## Task brief:
After finding the line with "Task: Select the" in the entries below, copy that line and each one after it exactly, through the last line, and omit pictures.
^^^^^^^^^^^^^^^^
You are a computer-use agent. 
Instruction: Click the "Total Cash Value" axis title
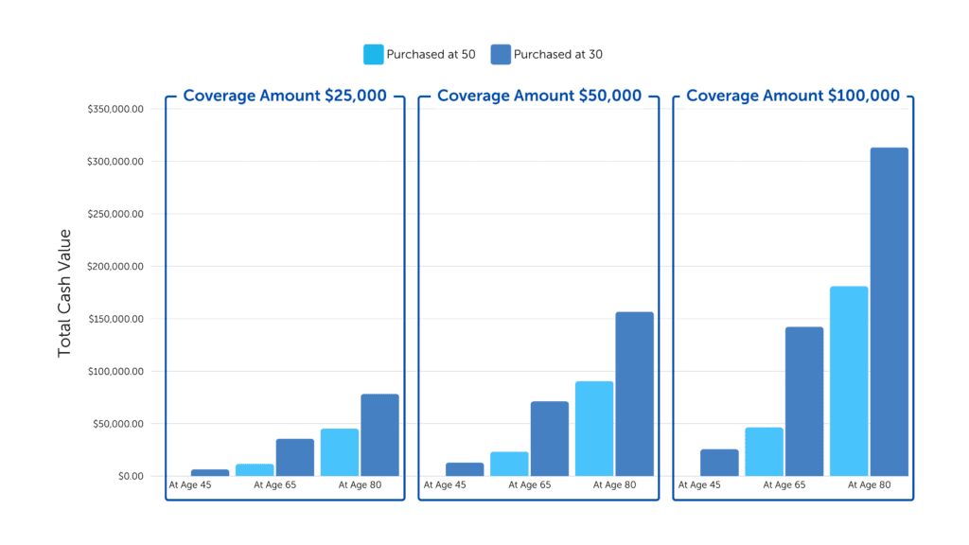(64, 292)
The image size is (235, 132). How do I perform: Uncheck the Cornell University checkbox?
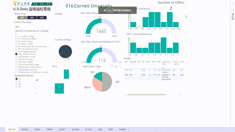click(x=16, y=54)
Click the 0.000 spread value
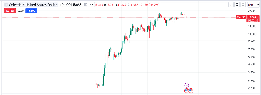 click(21, 11)
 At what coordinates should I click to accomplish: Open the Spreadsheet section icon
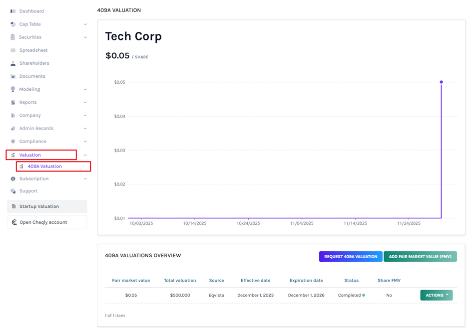(x=12, y=50)
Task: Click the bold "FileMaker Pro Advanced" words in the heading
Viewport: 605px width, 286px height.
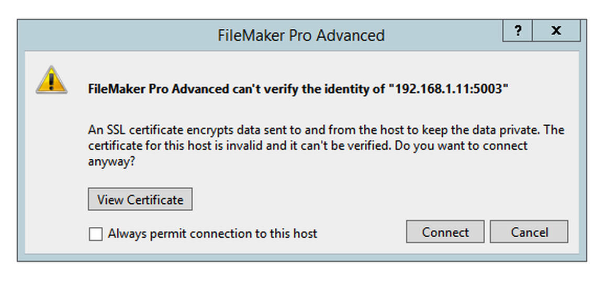Action: (158, 89)
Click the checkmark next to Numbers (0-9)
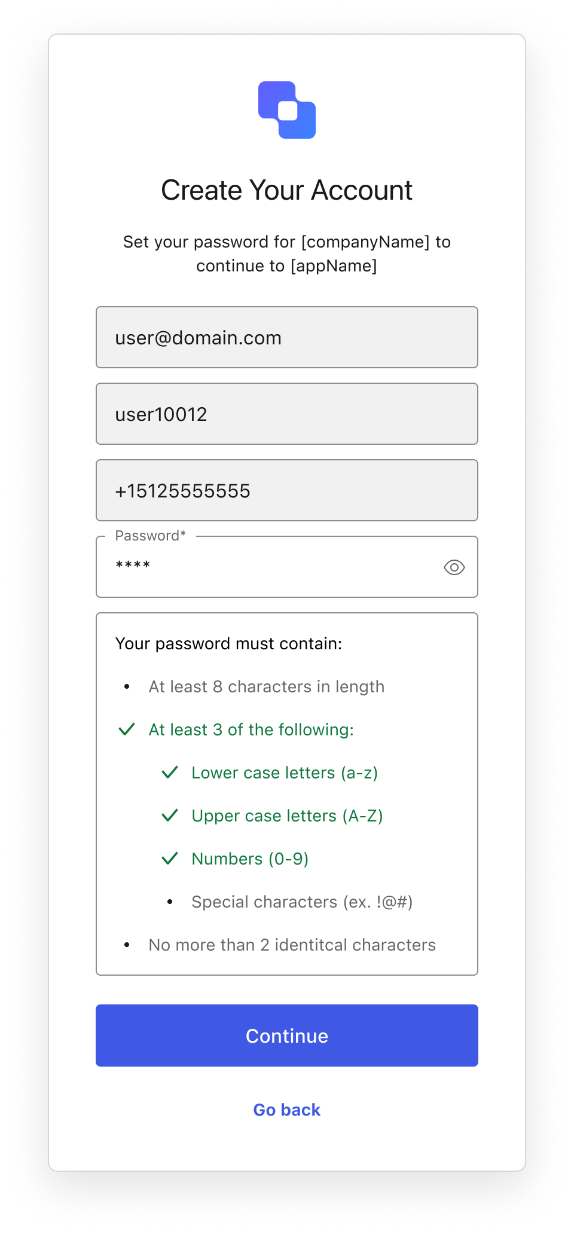574x1234 pixels. tap(170, 859)
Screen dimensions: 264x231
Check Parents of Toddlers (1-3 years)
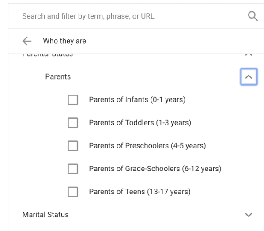[x=73, y=123]
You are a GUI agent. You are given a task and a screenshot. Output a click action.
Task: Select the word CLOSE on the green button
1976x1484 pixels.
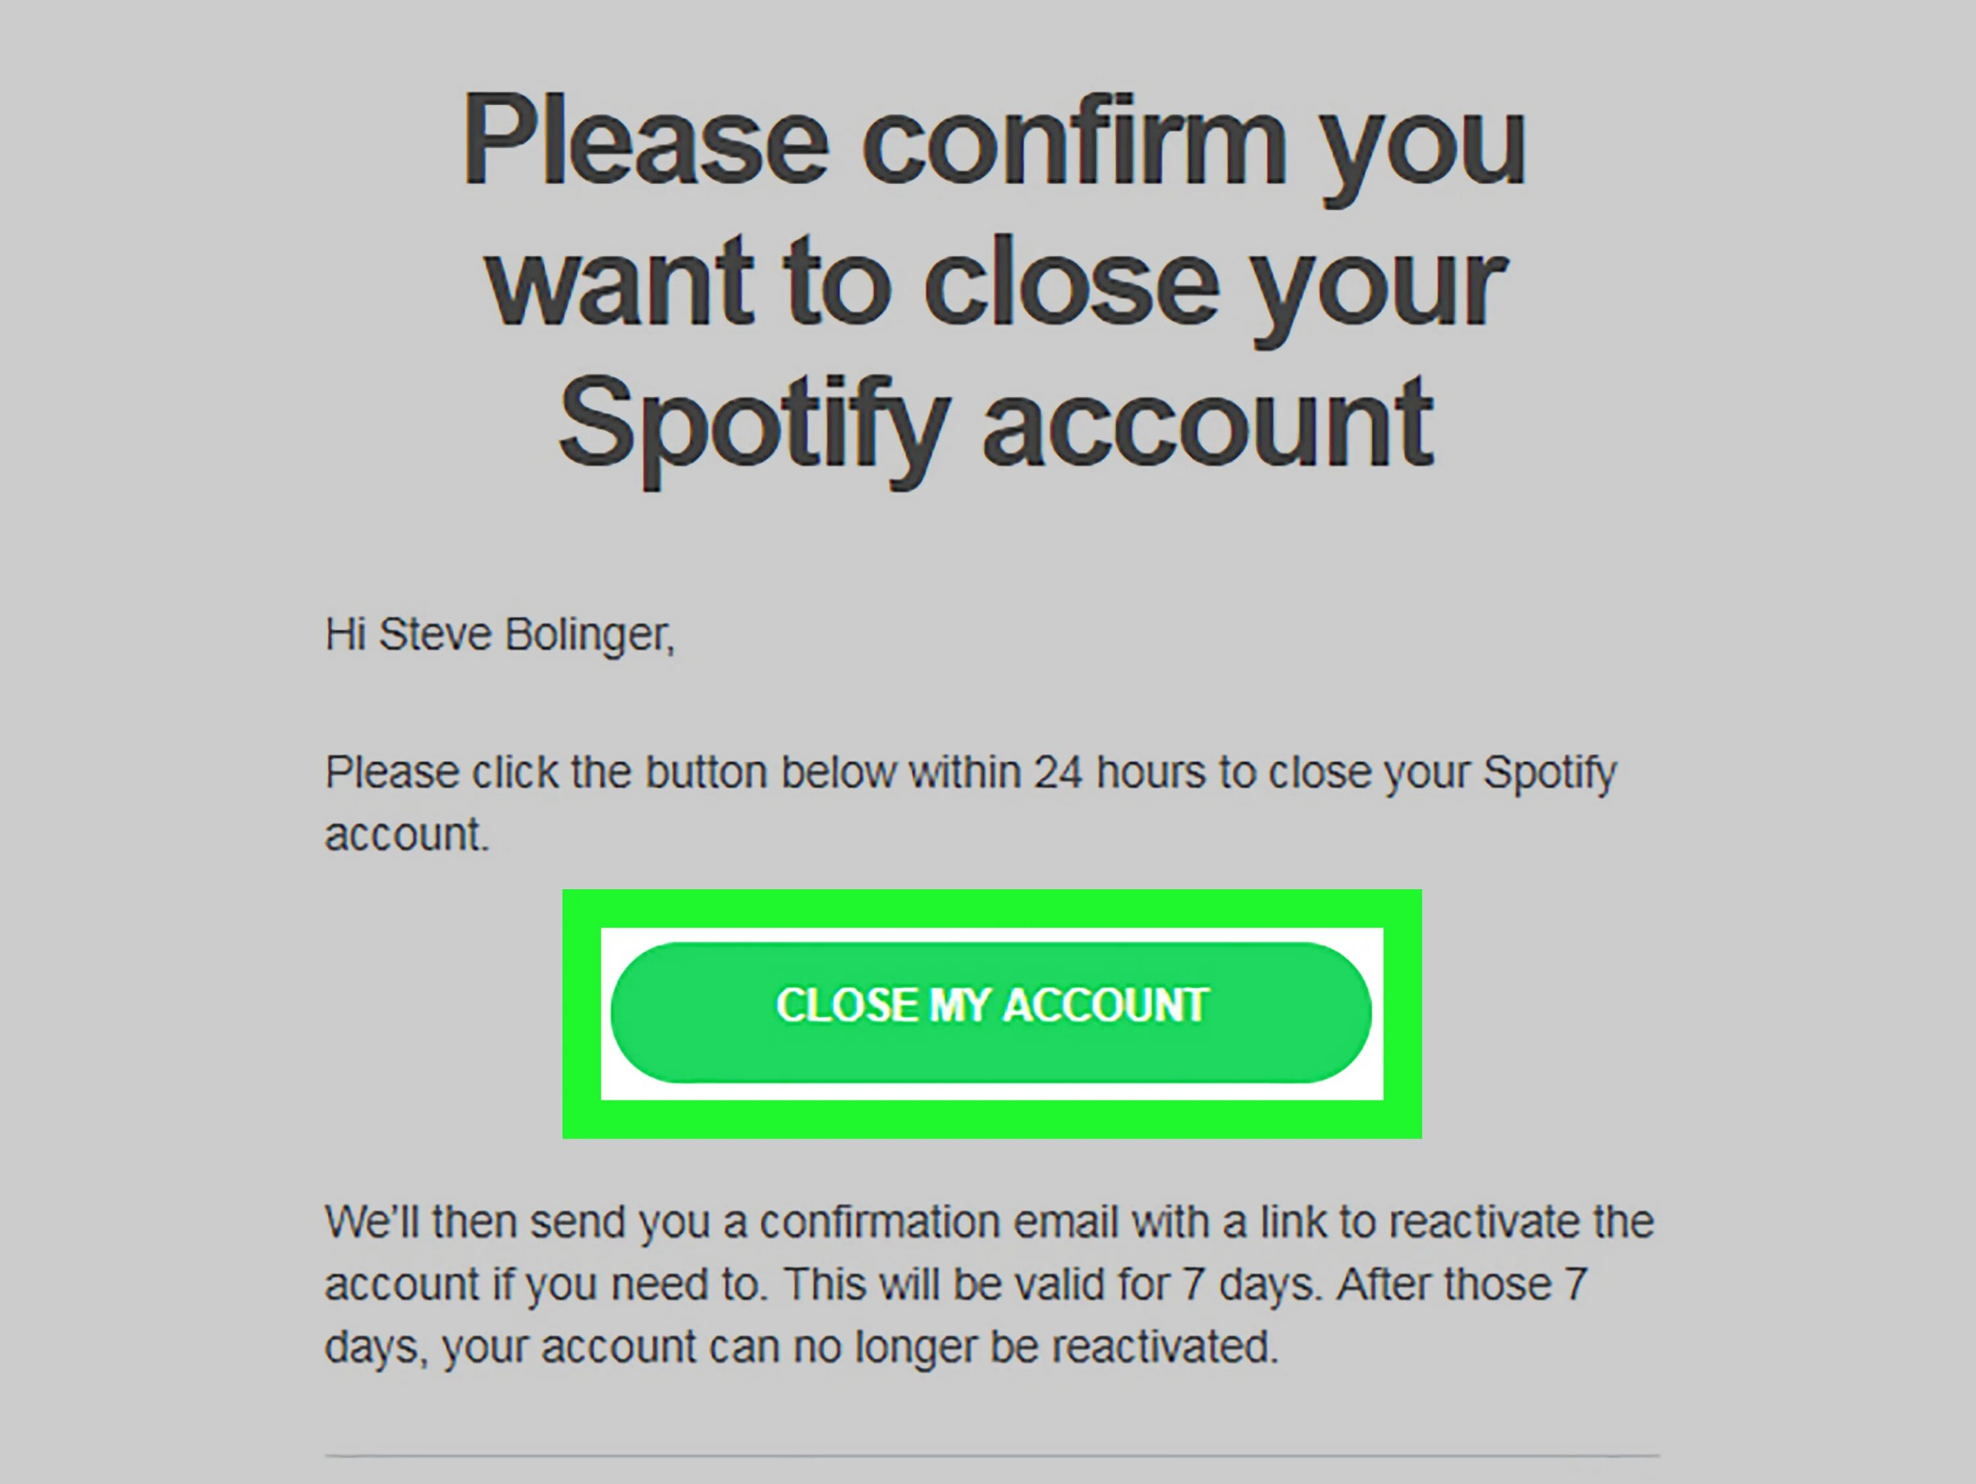coord(848,1005)
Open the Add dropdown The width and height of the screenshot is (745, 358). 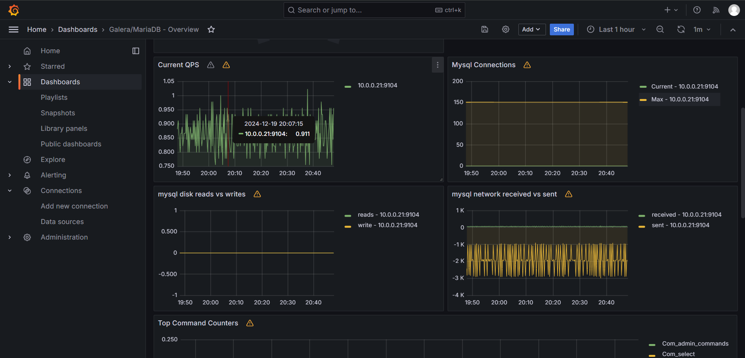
^^^^^^^^^^^^^^^^
## Finished task:
Task: Select the word CLOSE on the green button
1976x1484 pixels.
coord(848,1005)
Open the Add dropdown The width and height of the screenshot is (745, 358). 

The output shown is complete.